Leitsatz (amtlich)
1. Auch ein auf die Unwirksamerklärung eines Vertrages nach § 135 Abs. 1 GWB gerichtetes Nachprüfungsverfahren kann sich wegen der angestrebten Unwirksamerklärung erledigen, wenn sich das Vergabeverfahren im Sinne von § 168 Abs. 2 S. 2 GWB erledigt hat. Auf einen Antrag nach den §§ 168 Abs. 2 S. 2, 178 S. 3 GWB ist dann gegebenenfalls festzustellen, dass der Antragsteller durch den Vertragsschluss in seinen Rechten verletzt ist.
2. Die Voraussetzungen für eine Dringlichkeitsvergabe nach § 14 Abs. 4 Nr. 3 VgV im Verhandlungsverfahren ohne Teilnahmewettbewerb liegen nicht vor, wenn der öffentliche Auftraggeber die die Dringlichkeit begründenden Umstände zu vertreten hat. Das gilt auch für Beschaffungen im Bereich der Daseinsvorsorge (hier: Einrichtung und Betrieb von Corona-Testzentren).
3. Ein Antrag des öffentlichen Auftraggebers, die Rechtswidrigkeit vorläufiger, von der Vergabekammer nach § 169 Abs. 3 GWB angeordneter Maßnahmen festzustellen, ist unstatthaft.
Normenkette
GWB § 135 Abs. 1, § 168 Abs. 2 S. 2, § 169 Abs. 3, § 178 S. 3; VgV § 14 Abs. 4 Nr. 3
Verfahrensgang
Vergabekammer Berlin (Beschluss vom 18.01.2022; Aktenzeichen VK-B1-52/21) |
Tenor
Die sofortige Beschwerde des Antragsgegners vom 1. Februar 2022 gegen den Beschluss der Vergabekammer des Landes Berlin, 1. Beschlussabteilung, vom 18. Januar 2022 - VK-B1-52/21 - wird mit der Maßgabe zurückgewiesen, dass sich Ziffer 1 dieses Beschlusses erledigt hat.
Sein Antrag, die Beschlüsse der Vergabekammer vom 20. und 23. Dezember 2021 aufzuheben, wird als unzulässig verworfen.
Es wird festgestellt, dass die Direktvergabe des am 25. November 2021 zwischen dem Antragsgegner und der Beigeladenen geschlossenen Vertrages "Interimsvergabe Einrichtung und Betrieb von stationären Testzentren mit flankierenden Dienstleistungen" (Dezember 2021), angezeigt durch eine Bekanntmachung vergebener Aufträge im EU-ABl. 2021/S 233-614456 vom 26. November 2021, rechtswidrig gewesen ist und die Antragstellerin durch die Direktvergabe in ihren Rechten verletzt ist.
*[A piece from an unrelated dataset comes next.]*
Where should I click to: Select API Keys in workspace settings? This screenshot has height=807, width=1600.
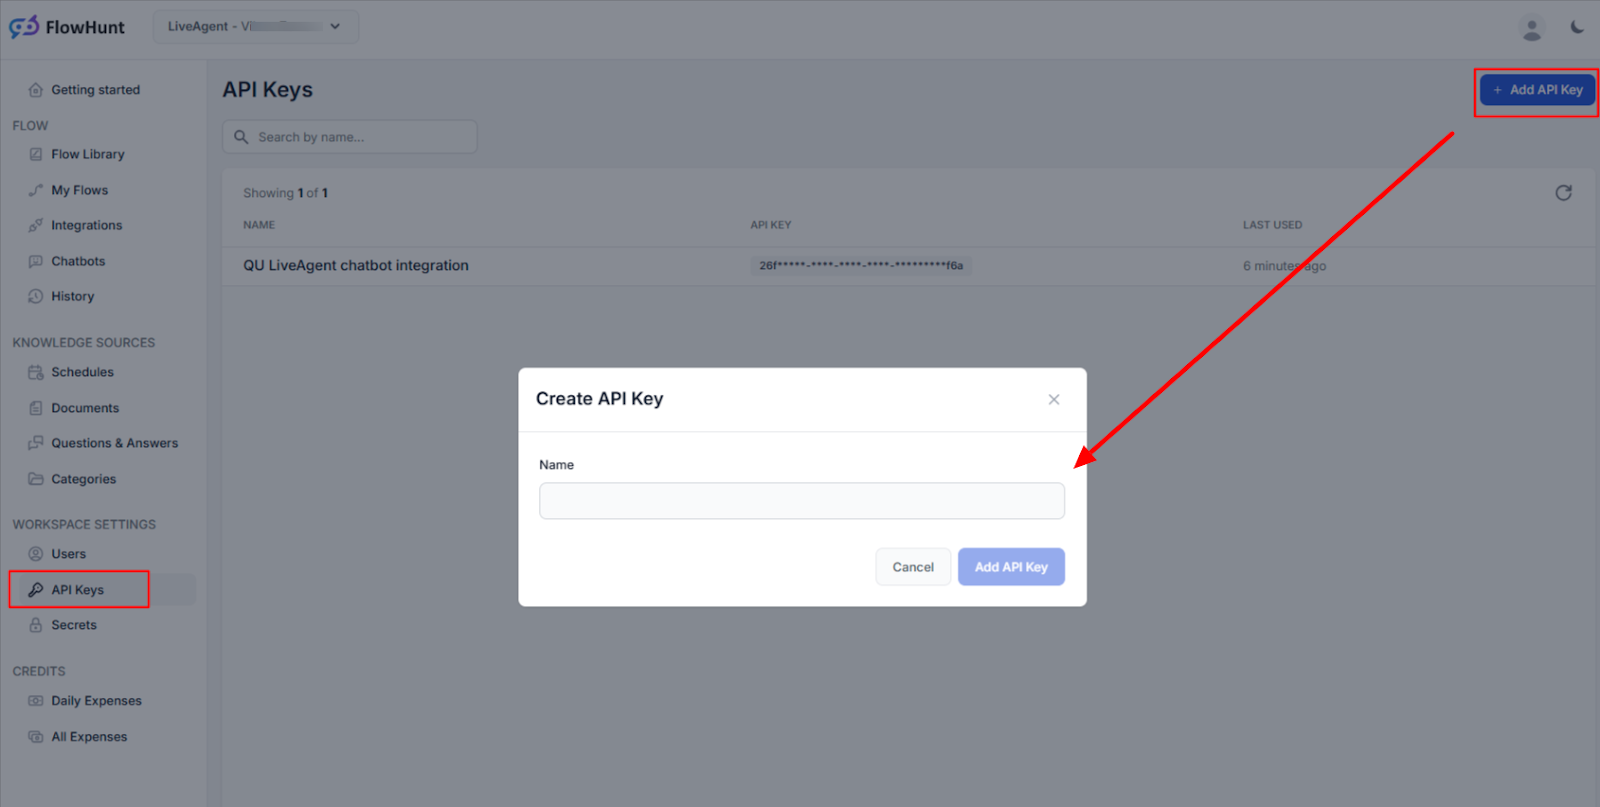[x=78, y=590]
Der Antragsgegner hat die gerichtlichen Kosten des Beschwerdeverfahrens und die notwendigen außergerichtlichen Kosten der Antragstellerin im Beschwerdeverfahren zu tragen; eine Kostenerstattung findet im Übrigen nicht statt.
Der Streitwert wird auf 167.000 Euro festgesetzt.
Gründe
I. Die Antragstellerin wendet sich mit ihrem Nachprüfungsantrag gegen eine Interimsvergabe für den Betrieb von Corona-Testzentren in Berlin.
Die interimsweise vergebenen Leistungen waren bereits Gegenstand einer europaweiten Ausschreibung des Antragsgegners vom 20. September 2021 gewesen. In diesem offenen Vergabeverfahren hatte die Antragstellerin für die in zwei Lose aufgeteilten Leistungen jeweils fristgerecht Angebote abgegeben. Gegen die beabsichtigte Vergabe an die Beigeladene unter Ausschluss ihrer Angebote wandte sie sich nach erfolgloser Rüge vom 3. November 2021 mit Nachprüfungsantrag vom 12. November 2021.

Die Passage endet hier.